2017.03.06 [ 社長のつぶやき | 日々のつぶやき ]

プロファーム開発に至る道 : “ オランダ視察 ”

 かつて私は日本の施設園芸におけるトマト栽培は、少なくとも単位面積当たりの収穫量は世界一だろうと勝手に思っていた(1990年代)。日本人は勤勉で精密、何よりも栽培面積が小さいのだから、大面積を大雑把(当時は勝手にそう思いこんでいた)に管理する欧米よりも収量性は良いに決まっていると思っていたのです。ところがある雑誌でオランダの大規模トマト栽培が紹介され、数字を見ると日本の3倍以上の単位当たり収量があると聞きました。私は半信半疑でしたが、1997年初めてオランダを訪問すると、それが事実であることに衝撃を受けました。オランダでは、国立の専門大学を中心として非常に論理的、合理的に栽培技術の向上が図られていたのです。この事実は会社として共有する必要があると感じましたので、その後5人前後の社員を連れて10年以上オランダ施設園芸視察を継続しました。

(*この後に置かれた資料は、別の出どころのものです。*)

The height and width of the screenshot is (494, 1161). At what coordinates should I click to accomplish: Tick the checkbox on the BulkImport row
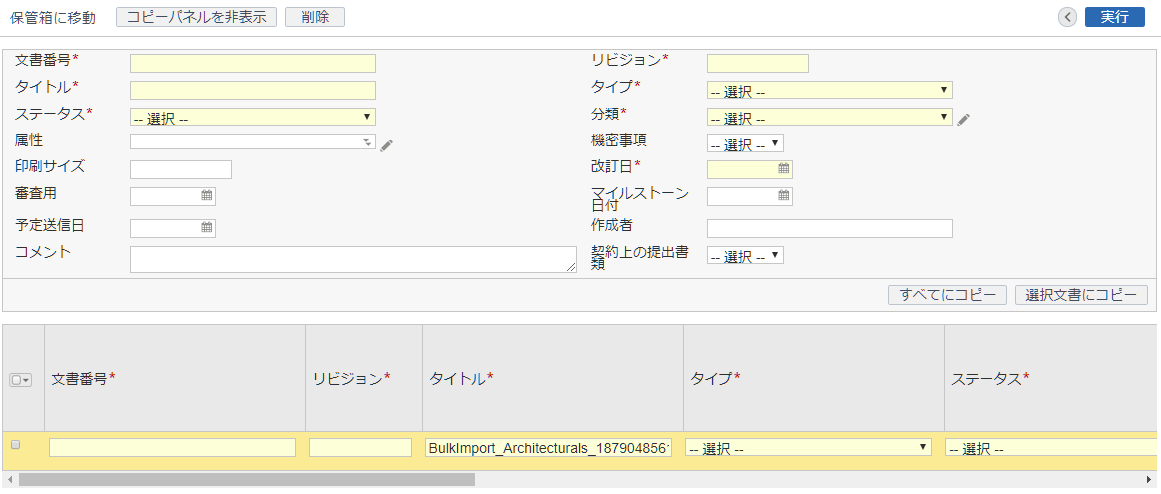[x=15, y=445]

 2010年前後、日本においても施設の環境を統合的に制御することによって収量を飛躍的に向上させることの重要性が頻繁に論議されるようになりました。弊社においてもオランダ視察の経験から、そのことを理解する社員が多数いたことが大きな財産でした。そこへ(株)デンソーさんが、新事業開発の一つとして「農業支援」という理念を掲げられ、幸運にも当社の扉をたたいてくれました。そして双方の努力のもと、プロファームと言う商品コンセプトが生まれたのです。振り返ればオランダ視察にのべ50人前後の社員を派遣したことは企業としては大きなコストでしたが、今振り返っても無駄ではなかったと思っています。それどころが弊社のミッションにとって「核心」部分を形成するようになってきたと自負しています。